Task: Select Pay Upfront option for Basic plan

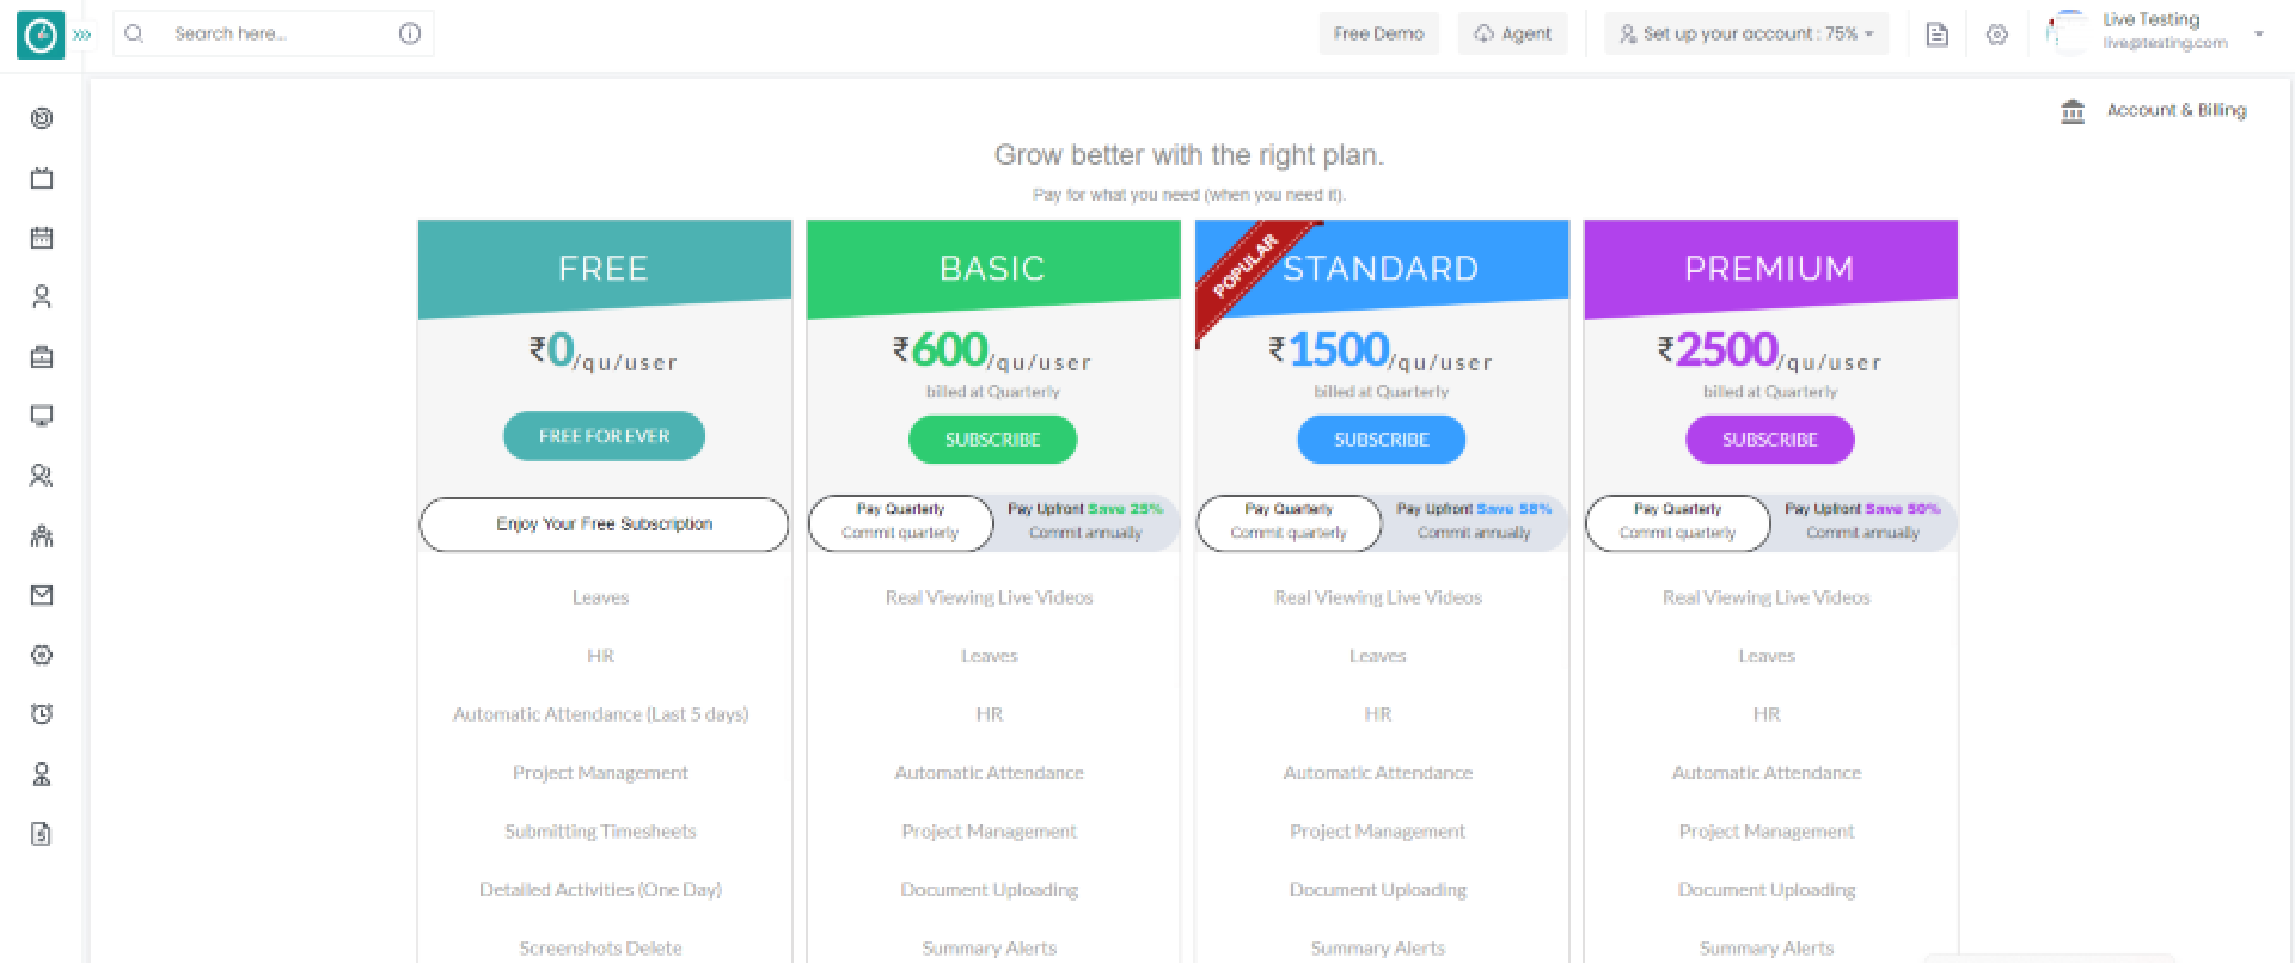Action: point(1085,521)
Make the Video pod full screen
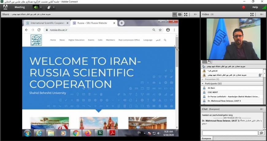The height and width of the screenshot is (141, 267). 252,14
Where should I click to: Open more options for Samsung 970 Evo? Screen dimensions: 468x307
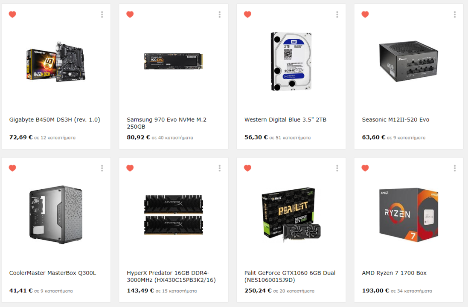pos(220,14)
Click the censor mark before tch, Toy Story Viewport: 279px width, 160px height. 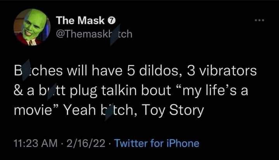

++++++++++

→ PROMPT: All of the material must be repeated exactly in the answer, apart from the pictures.

→ ANSWER TO THE PROBLEM:
Task: Select Pay Upfront option for Basic plan

Action: point(1085,521)
Make the Video pod full screen
The height and width of the screenshot is (141, 267). 252,14
Where should I click to: Open more options for Samsung 970 Evo? Screen dimensions: 468x307
pos(220,14)
Click the censor mark before tch, Toy Story Viewport: 279px width, 160px height. 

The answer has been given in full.